La messa in scena dell’opera di Giuseppe Sorgi è acura della compagnia Lo Scrigno per la regia di Amer Sinno. Teatro in Giardino è curata da da FITA Vicenza.
Teatro in Giardino: A Montecchio Maggiore “A mezzanotte in punto”
La vicenda? Angela si è appena trasferita nel suo nuovo appartamento ed è risoluta a dedicare il sabato sera a montare mobili e svuotare scatoloni. La sua amica Gemma, invece, è altrettanto determinata a non muovere un dito e lamentarsi per la serata sprecata. Ma ecco che, mentre cerca pigramente qualcosa di divertente da fare, Gemma si imbatte in un post online che annuncia che a mezzanotte in punto ci sarà un omicidio… proprio a casa di Angela!
Sotto gli occhi attoniti di Angela, in pochi minuti si riunisce nel suo appartamento un’allegra combriccola in attesa dell’omicidio di mezzanotte: Terry, aspirante Miss Marple; Filomena, in attesa di un incontro romantico con il suo grande amore; Edna, un’elegantissima donna già vestita a lutto; e Giovanni, investigatore privato. Avrà ragione l’autore del post, ci sarà davvero un omicidio a mezzanotte? Chi sarà la vittima? E chi l’assassino? Per risolvere il mistero, i personaggi si improvvisano detective, in una commedia brillante con continui ammiccamenti ai classici della letteratura gialla e alle più moderne serie poliziesche.
“Anche per questa quarta edizione proseguiamo animati dalla passione che ci contraddistingue – evidenzia Renato Poli, presidente di FITA Vicenza -. ‘Teatro in Giardino’ ne è un esempio calzante, grazie anche alla preziosa direzione artistica della compagnia teatrale Gli Scordati.
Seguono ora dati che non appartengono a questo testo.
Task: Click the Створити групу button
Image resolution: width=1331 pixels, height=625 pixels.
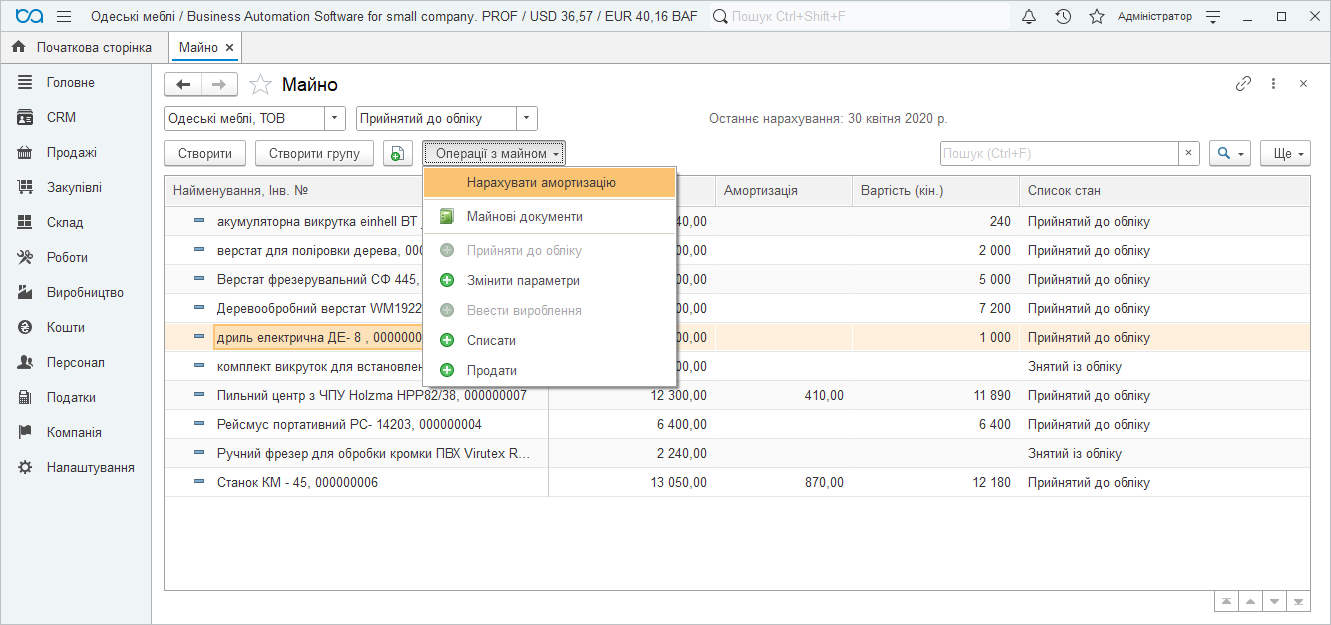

L’intenzione delle nostre rassegne resta la valorizzazione delle tante realtà locali dell’amatoriale, offrendo un cartellone incentrato non solo su offerte dialettali ma, anzi, eterogeneo, così da veicolare al pubblico varietà, buonumore e, perché no, anche preziosi spunti di riflessione per meglio comprendere la realtà attuale”.